There are a few possible situations going on.
First, adding a bunch of new organisms to the current intestinal environment can create a battleground of sorts. These new organism have to fight for space and resources and this effect along with a shifting balance in the gut can create some discomfort. This is usually mild and transient with symptoms settling down as a new balance sets in. If the discomfort lasts then we start thinking about what else may be going on. Some of the other ingredients in probiotic supplements may actually be the culprits, rather than the microorganisms themselves – things like FOS and GOS are prebiotics, essentially food for the bacteria. These substances can create some symptoms in the gut for various reasons. We’ll look ate these more a little later.
The next thing to consider is dysbiosis.
Specifically a condition called SIBO – Small Intestinal Bacterial Overgrowth. We’ve written about this before, but essentially it occurs when bacteria are able to colonize areas of the gut that they should not be able to.
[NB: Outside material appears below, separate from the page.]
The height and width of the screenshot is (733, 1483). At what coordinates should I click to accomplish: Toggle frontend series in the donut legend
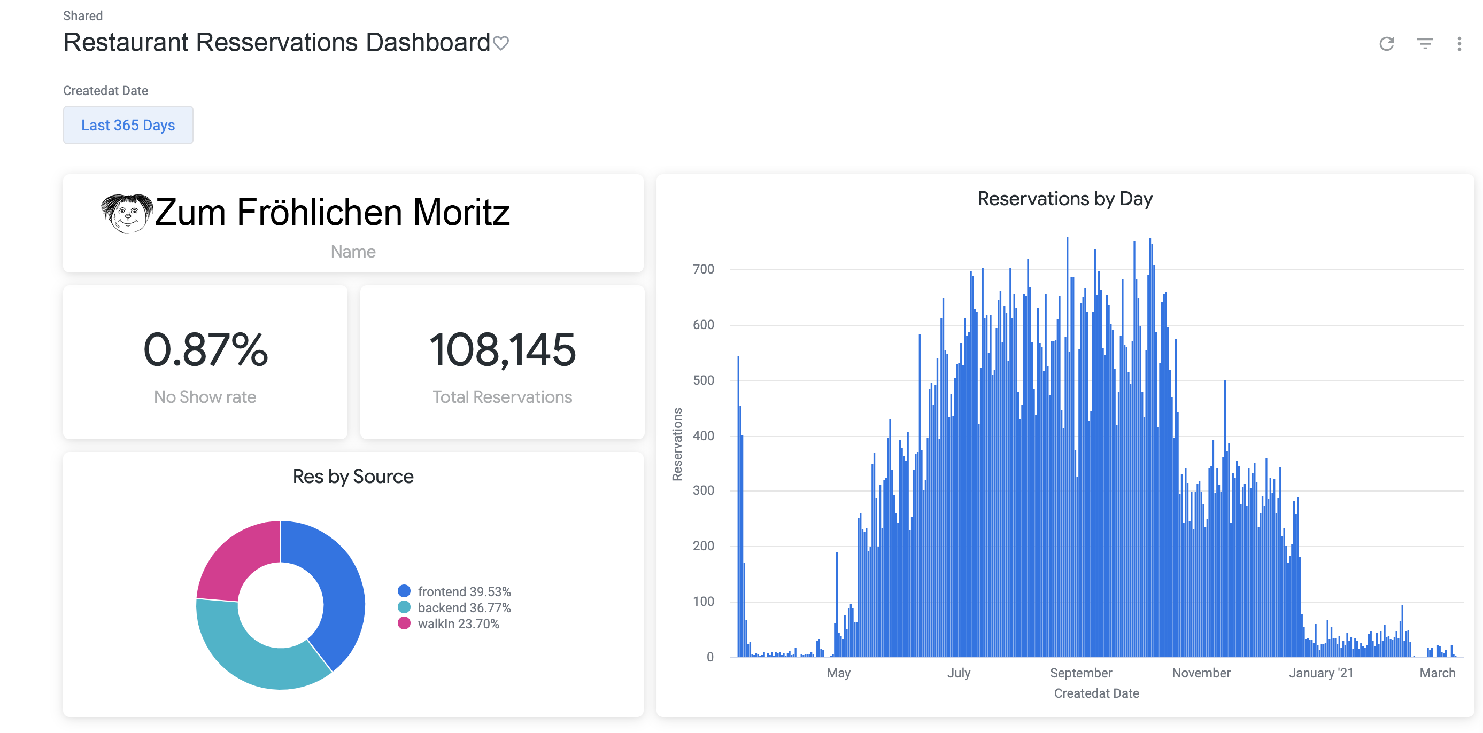(463, 591)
Symptoms of SIBO often include gas, bloating, distension, and altered bowel movements. When SIBO occurs, even beneficial bacteria can aggravate symptoms. Further, prebiotics can feed the problematic bacteria.
Getting back to prebiotics.
As mentioned earlier, these are often included in probiotics supplements to aid in the ability of the bacteria to survive and propagate once they reach the gut. Some products contain little or no prebiotics and are more suited to certain people or conditions.
There are also various tests available that can assess the health and balance of your microbiome. These can be valuable tools into developing a targeted treatment strategy.